Cartoon Mama Pineapple, full colour. A white female-presenting person with brown midlength hair clipped to one side. She is wearing a pink top, and has her hands clapped together an a lovestruck, dreamlike expression on her face. The words “Oohhh! Deeeetails!” Are written above her, and coloured love hearts radiate outwards from the image.

Autistics like me see, hear, and feel the details. Everywhere. We can’t stop our brains from detecting everything. When we’re vulnerable, tired, stressed, or anxious, or already overloaded, it’s hard to cope.

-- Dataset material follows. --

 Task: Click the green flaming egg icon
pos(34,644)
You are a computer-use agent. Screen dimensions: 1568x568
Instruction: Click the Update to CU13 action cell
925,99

But sometimes, details can be delicious. When I’m relaxed, I revel in them. And sometimes, drawing my focus towards one particular detail or cluster of details keeps the rest of the clutter out of view.


[Image description: Cartoon Mama Pineapple, full colour, drawn in felt tip. A white female-presenting person with brown midlength hair clipped to one side. She is wearing a pink top, and has her hands clapped together an a lovestruck, dreamlike expression on her face. The words “Ooohhh! Deeeetails!” Are written above her, and coloured love hearts radiate outwards from the image.]

#AutismAcceptance/#AutismAppreciation Doodles ‘n’ Scribbles, no. 13: Being an Autistic Parent (PART 1)

A comic strip of four panels, laid out in portrait orientation, and drawn digitally in black and white. PANEL 1: IMAGE: A headshot of Mama Pineapple, a white female-presenting person with mid-length hair, sweating, shaking, and looking exasperated, with a tear running down her left cheek. TEXT: “Being an autistic parent can be really hard sometimes.” PANEL 2: IMAGE: Mama Pineapple with her hands over her ears, surrounded and overwhelmed by a whole range of loud noises including children’s voices, loud sudden sound effects, and the Danger Mouse TV series theme. TEXT: “The noise can be overwhelming...” PANEL 3: IMAGE: A messy floor covered in Duplo bricks, soft toys, books, drawings and half eaten biscuits. A child’s foot is just disappearing out of view to the right of the panel. A teddy bear is being flung into the scene. The bottom of a switched on TV screen is just in shot at the top right hand corner. TEXT: “...as can the visuals.” PANEL 4: IMAGE: Mama Pineapple looking unsure/worried, flicking the fingers of her right hand by the side of her face. TEXT: “Am I grown-up enough? I struggle to keep myself organised, let alone my small children.”

First attempt at a (sort of) comic. Part 2 (which takes a happier, more positive slant!) coming up tomorrow.


Text description:

A comic strip of four panels, laid out in portrait orientation, and drawn digitally in black and white.

PANEL 1:
IMAGE: A headshot of Mama Pineapple, a white female-presenting person with mid-length hair, sweating, shaking, and looking exasperated, with a tear running down her left cheek.
TEXT: “Being an autistic parent can be really hard sometimes.”

PANEL 2:
IMAGE: Mama Pineapple with her hands over her ears, surrounded and overwhelmed by a whole range of loud noises including children’s voices, loud sudden sound effects, and the Danger Mouse TV series theme.
TEXT: “The noise can be overwhelming…”

PANEL 3:
IMAGE: A messy floor covered in Duplo bricks, soft toys, books, drawings and half eaten biscuits. A child’s foot is just disappearing out of view to the right of the panel. A teddy bear is being flung into the scene. The bottom of a switched on TV screen is just in shot at the top right hand corner.
TEXT: “…as can the visuals.”

PANEL 4:
IMAGE: Mama Pineapple looking unsure/worried, flicking the fingers of her right hand by the side of her face.
TEXT: “Am I enough of a grown-up? I struggle to keep myself organised, let alone my small children.”